» YOUR TASK:
In the passage on spiritual discontent, what does Bob Thurman say happens if we keep seeing ourselves as one against a universe of innumerable others?

» TEXT SHOWN:
Take this quote from Wild Awakening, mentioned above, "When we start our journey,  our motivation is very genuine, clear, personal and fresh. then at a certain point it becomes a little hazy and we lose our sense of what we are doing. We experience passion, aggression and jealousy towards others traveling on the same path. We develop all sorts of emotional upheavals and disturbances. When we recognize such circumstances arising on our path, we can see that we are no longer following the path of enlightenment.

At that point on our spiritual path, we can fall into the depths of discontent. It is the same old samsaric story of discontent and grasping. We are not happy with what we re doing; we want something more. For example, we may have a good teacher who is instructing us in the practice of shamatha, but we become dissatisfied with our shamatha practice. We feel that shamatha is for beginners, and we want something more. Then perhaps we are given vipashyana meditation and we are still not happy with that.  Next, we might be given a Vajrayana practice to. We do the visualization and recite the mantra, but still we want more and more and more. When we are practicing sitting meditation, we feel that we need to be reading certain books, so we jump from sitting to reading. When we are reading and studying the profound teachings of Vajrayana or Mahayana, we thing, "Oh, I'm missing my sitting practice", and we want to go back to shamatha. We jump around among these activities, fueled by our fluctuating desire and discontent.
"

This is true of spiritual seekers in centers and groups of all the flavors I've encountered. That teacher in Dallas that I mentioned earlier said something over 10 years ago that still makes sense to me. He said, "if you're looking for something else to add a notch to your spiritual tool belt, you're barking up the wrong tree".  Or something to that effect. But I don't know if it matters as much the specific tradition as much as the actual commitment to the process, which translates to the willingness to surrender. Completely. Entirely. All ego. All the time. Joko Beck, in Everyday Zen: Love & Work puts it this way, if, faced with death "are you willing to climb the cross of the moment, and serve your executioner well?".  Total surrender. Totally. It's a bitch. Not what we want to do. We want to feel better. We want all of the things of mundane life that matter to all of the beings in all of the places, at all of the times. We want to be regarded well, feel comfortable, have friends, be loved, and so on.

One way of looking at this is what I was saying I learned from Goffman.  We can say we want to change until we're blue in the face. But people rarely transform unless faced with a life threatening, monumental, catastrophic event.  Near death experiences, life-threatening illnesses and so on. These types of events reveal our impermanence and question the concreteness of our identities. Without such experiences, we, as seekers on the path, can seldom see how deeply we're suffering. When we get close, we usually come up with distraction after distraction that keeps us looking outward, and therefore render us unable to change. As Bob Thurman says, if we continue to see ourselves as one against a universe of innumerable others, we will always be outnumbered and destined to lose. To see ourselves as part of the whole requires disintegration of the ego. Surrender to reality. And it's the last thing any of us really wants to do. But it sure is a fun hat to wear.

» MATERIAL PROVIDED:
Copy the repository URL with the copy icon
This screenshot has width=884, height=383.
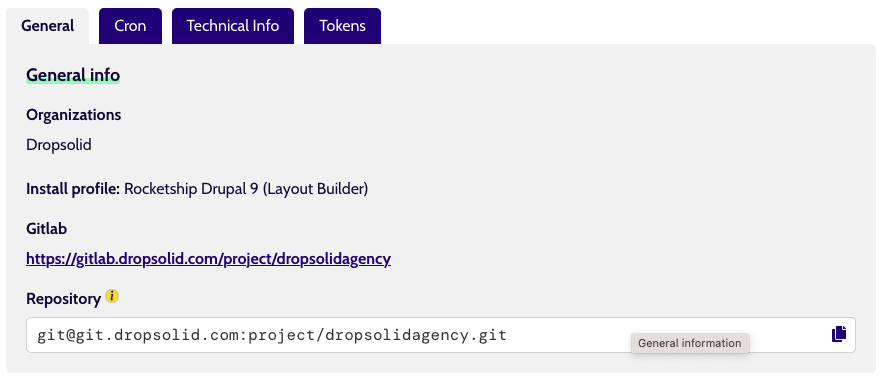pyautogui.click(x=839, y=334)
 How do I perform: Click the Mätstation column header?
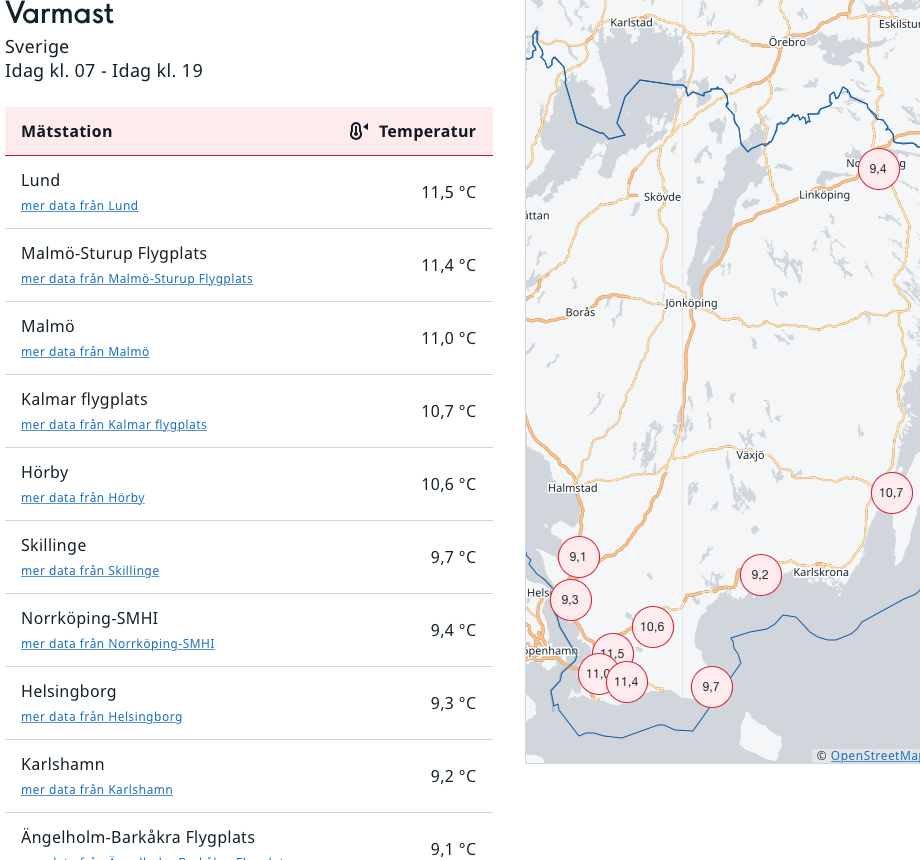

» RESPONSE BELOW:
We will always be outnumbered and destined to lose.